# pageindex-rs vs PageIndex (Python) — Benchmark

Measures **index build speed**, **node retrieval speed**, and **consistency** across document sizes.

- 500 iterations per build benchmark
- 1000 random lookups per retrieval benchmark
- Reports mean, median, stdev, p95, p99, and max for every metric

No LLM calls — pure parsing and retrieval only.

## 1. Imports and Configuration

In [1]:
import os
os.environ['GROQ_API_KEY']=""

In [2]:
import sys, time, random, statistics, re
from pathlib import Path

import pageindex_rs

ORIG_PATH = "/Volumes/ExtraStorage/PageIndexOriginal/PageIndex"
if ORIG_PATH not in sys.path:
    sys.path.insert(0, ORIG_PATH)

from pageindex.page_index_md import (
    extract_nodes_from_markdown,
    extract_node_text_content,
    build_tree_from_nodes,
)
from pageindex.utils import write_node_id, format_structure, structure_to_list

TESTS_DIR = Path("/Volumes/ExtraStorage/PageIndexRust/tests")
TESTS_DIR.mkdir(exist_ok=True)
print("Setup complete")

Setup complete


## 2. Generate Benchmark Documents

Pulls Wikipedia articles into documents of increasing size.

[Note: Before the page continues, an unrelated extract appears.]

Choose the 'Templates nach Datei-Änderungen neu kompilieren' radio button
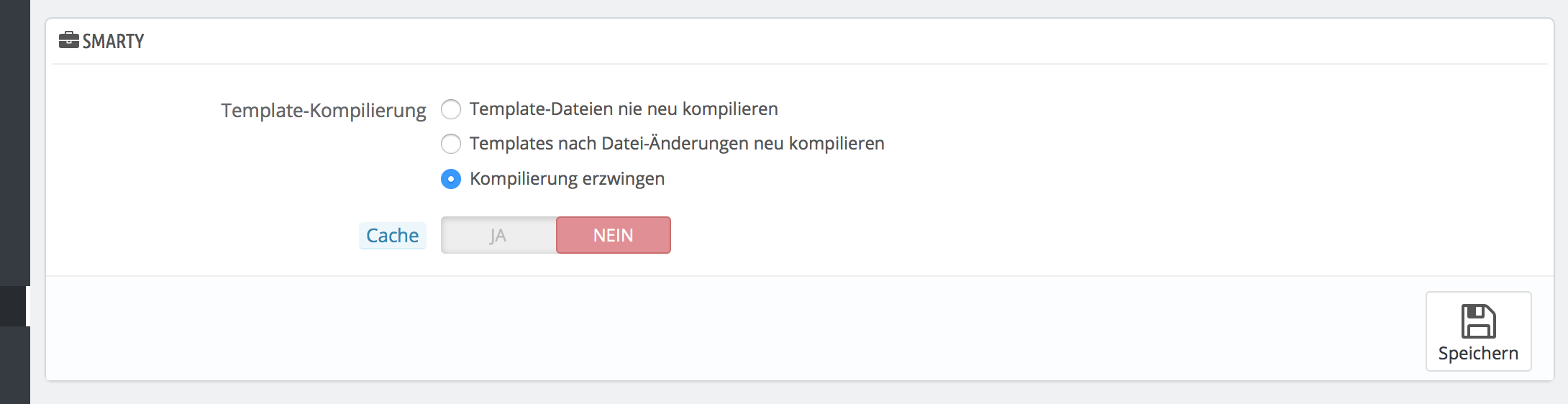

Skip if files already exist.

In [3]:
import wikipedia

def wiki_to_markdown(topic):
    try:
        page = wikipedia.page(topic, auto_suggest=False)
        content = page.content
        content = re.sub(r"=== (.+?) ===", r"### \\1", content)
        content = re.sub(r"== (.+?) ==", r"## \\1", content)
        return f"# {page.title}\\n\\n{content}"
    except Exception as e:
        print(f"  Skipped {topic}: {e}")
        return ""

TOPICS_SMALL = ["Corporate finance"]

TOPICS_MEDIUM = [
    "Corporate finance", "Investment banking", "Mergers and acquisitions",
    "Financial statement", "Valuation (finance)", "Private equity",
    "Hedge fund", "Capital structure", "Financial risk management", "Stock market",
]

TOPICS_LARGE = TOPICS_MEDIUM + [
    "Bond (finance)", "Derivative (finance)", "Financial modeling",
    "Leveraged buyout", "Initial public offering", "Venture capital",
    "Asset management", "Portfolio management", "Risk management",
    "Financial regulation", "Banking", "Central bank", "Monetary policy",
    "Fiscal policy", "Economic growth", "Inflation", "Interest rate",
    "Foreign exchange market", "Commodity market", "Real estate investment trust",
]

def build_and_save(topics, filename):
    path = TESTS_DIR / filename
    if path.exists():
        print(f"  {filename} exists ({path.stat().st_size/1024:.0f} KB) — skipping")
        return
    combined = ""
    for topic in topics:
        md_text = wiki_to_markdown(topic)
        combined += md_text + "\\n\\n"
        print(f"  {topic}: {len(md_text):,} chars")
    path.write_text(combined)
    print(f"  => {filename}: {path.stat().st_size/1024:.0f} KB")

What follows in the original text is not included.